[Records locating items on screen]
%%
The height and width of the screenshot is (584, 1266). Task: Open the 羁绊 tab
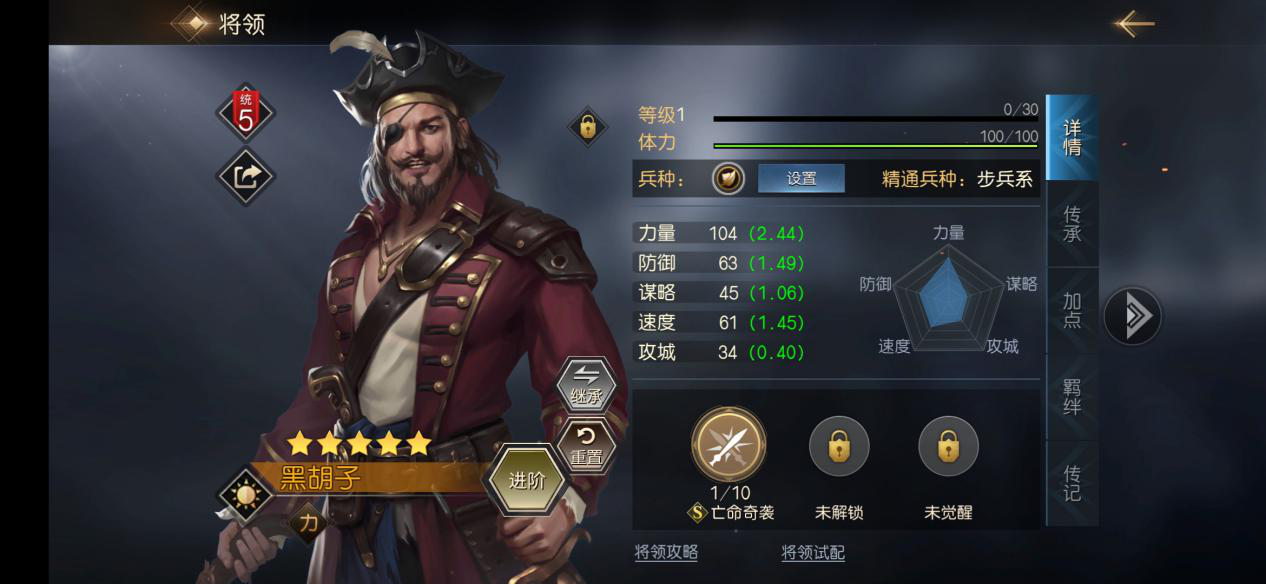coord(1072,396)
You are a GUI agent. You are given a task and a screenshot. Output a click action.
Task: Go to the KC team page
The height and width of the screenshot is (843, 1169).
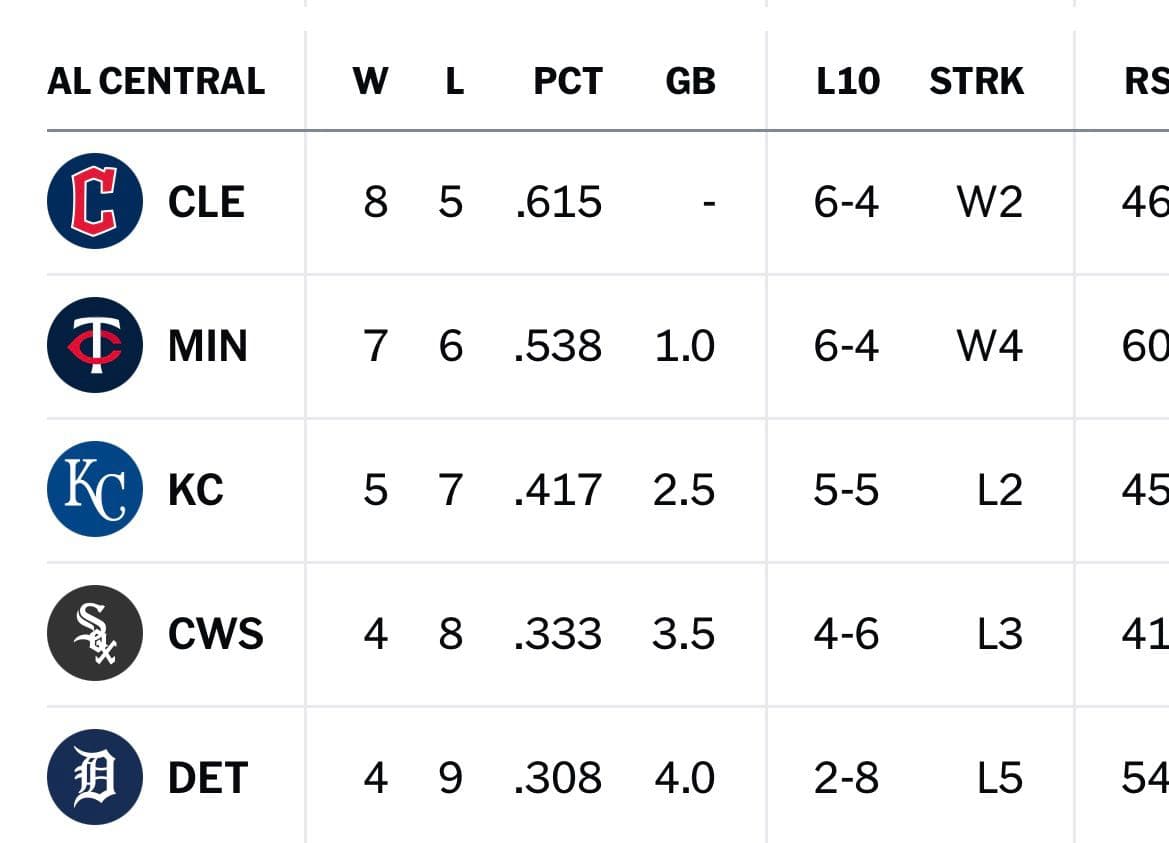[x=196, y=490]
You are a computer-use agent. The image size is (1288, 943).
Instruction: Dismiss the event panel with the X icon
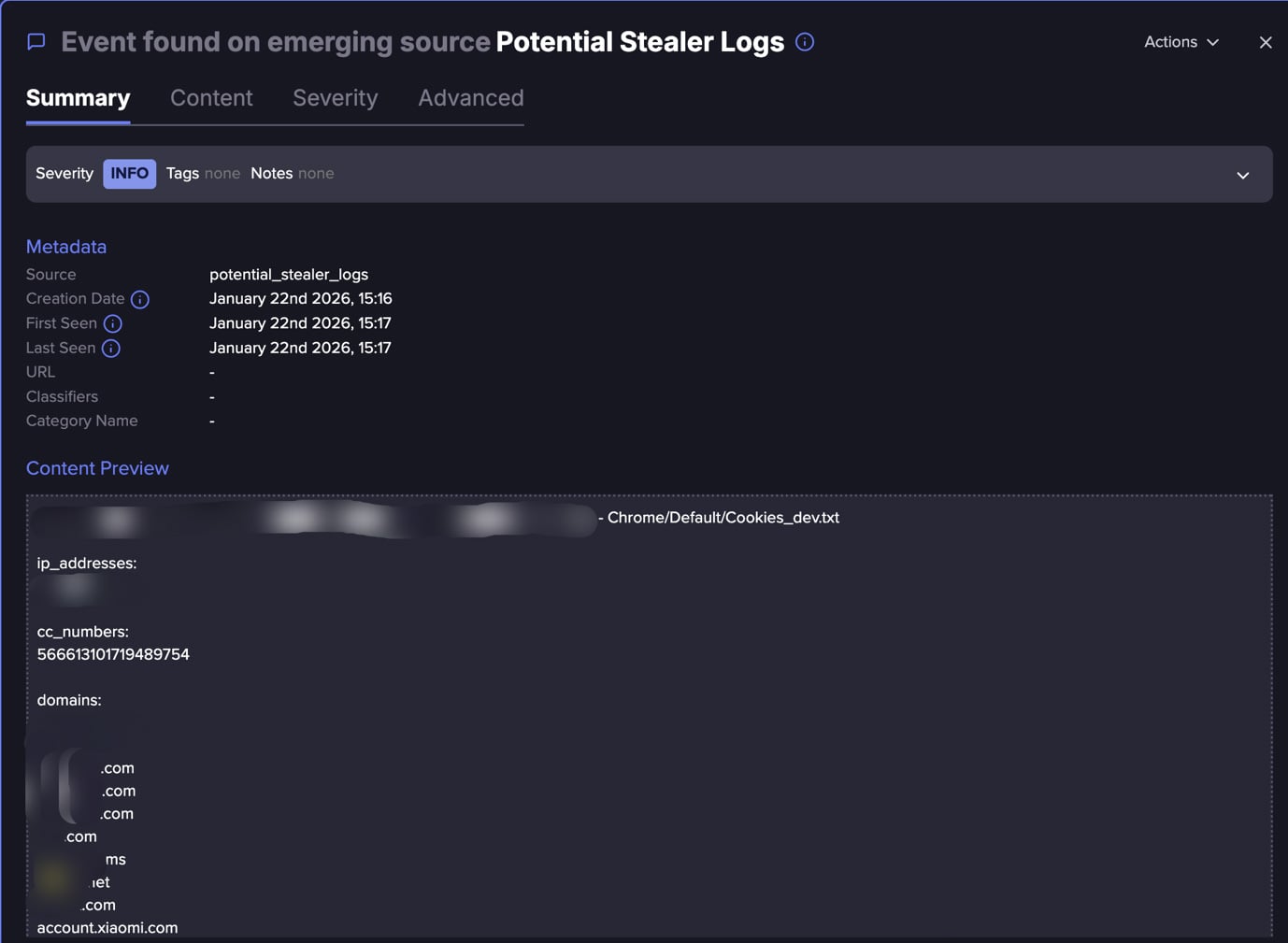pyautogui.click(x=1266, y=42)
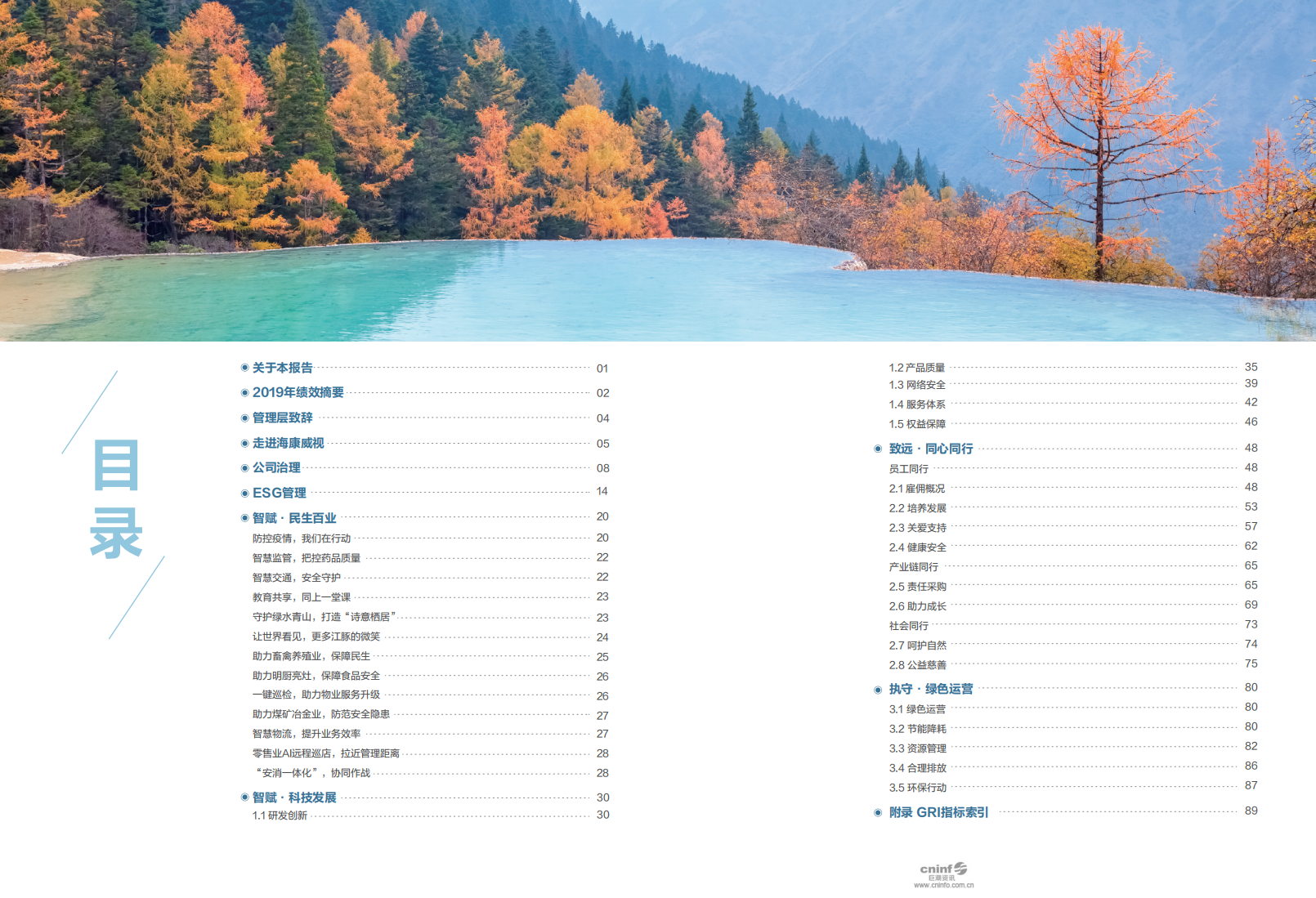Screen dimensions: 1316x898
Task: Open the 2.2 培养发展 entry
Action: pos(915,507)
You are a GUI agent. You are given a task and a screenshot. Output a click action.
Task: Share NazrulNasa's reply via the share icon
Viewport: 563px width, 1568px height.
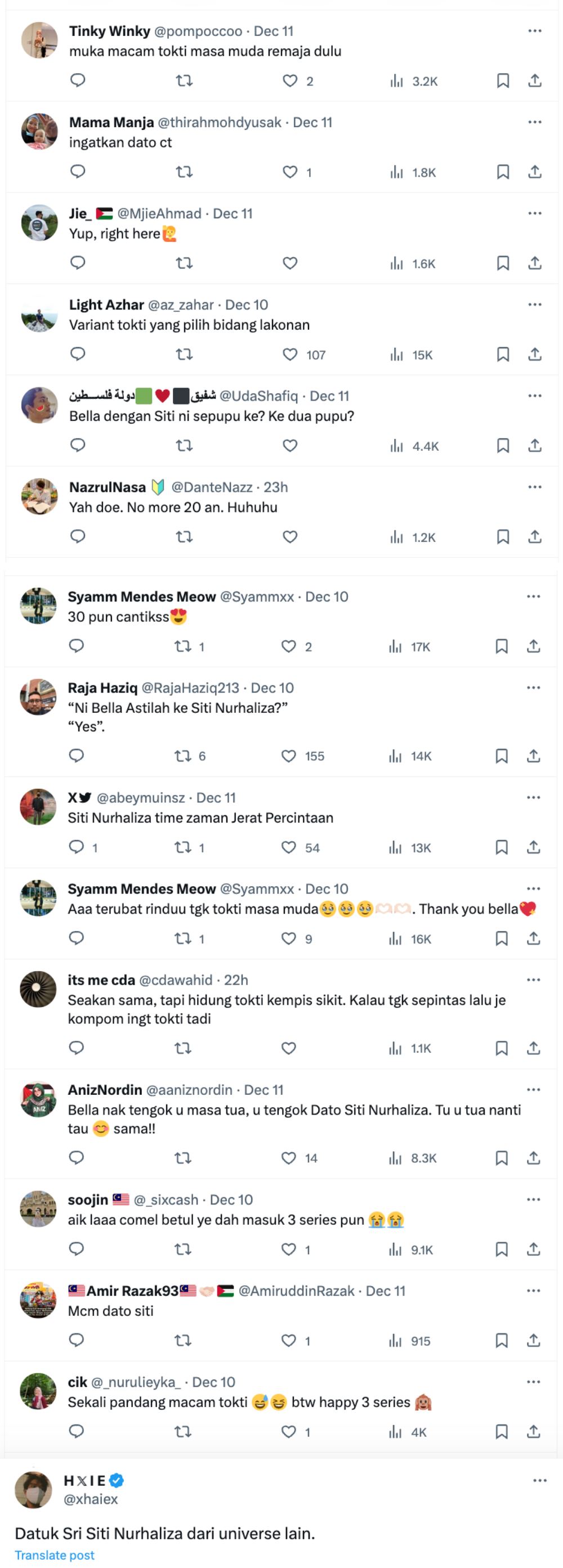tap(536, 537)
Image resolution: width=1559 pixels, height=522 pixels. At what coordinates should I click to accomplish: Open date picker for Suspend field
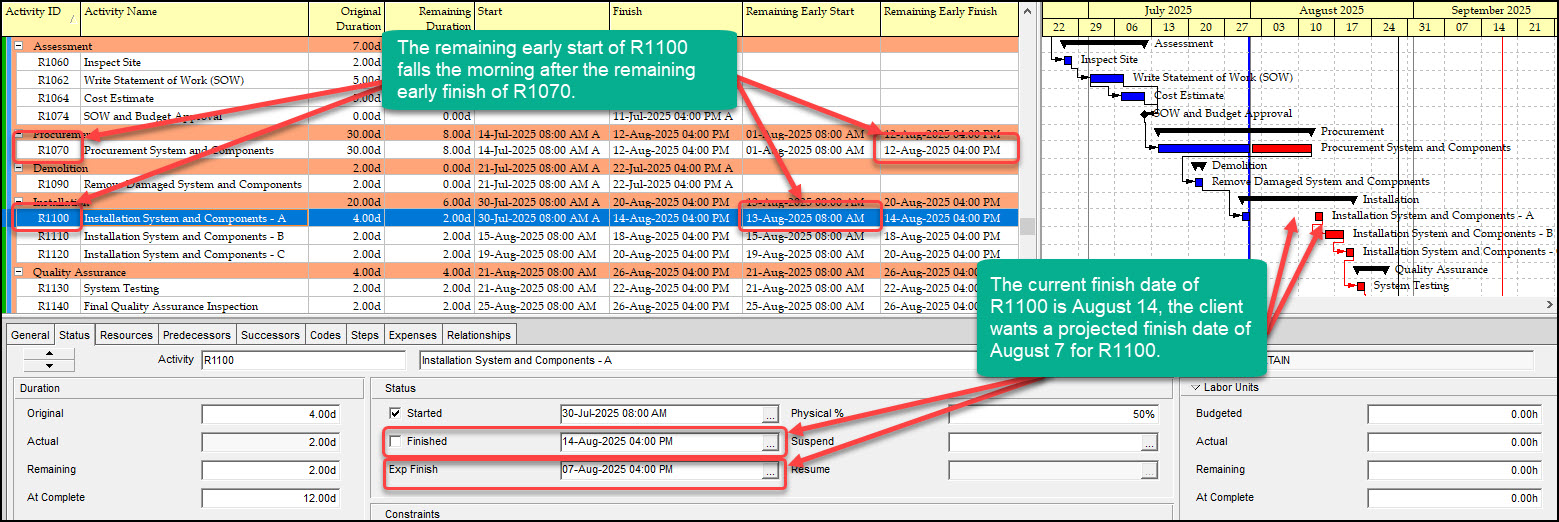click(x=1149, y=442)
%%
### CHALLENGE
Give the lines from the beginning of the records through the line containing "coord(1072,396)" as a numbered list, skipping any blank lines. Leave the pictures out of your answer.

### ANSWER TO THE TASK
1. The height and width of the screenshot is (584, 1266). Task: Open the 羁绊 tab
2. coord(1072,396)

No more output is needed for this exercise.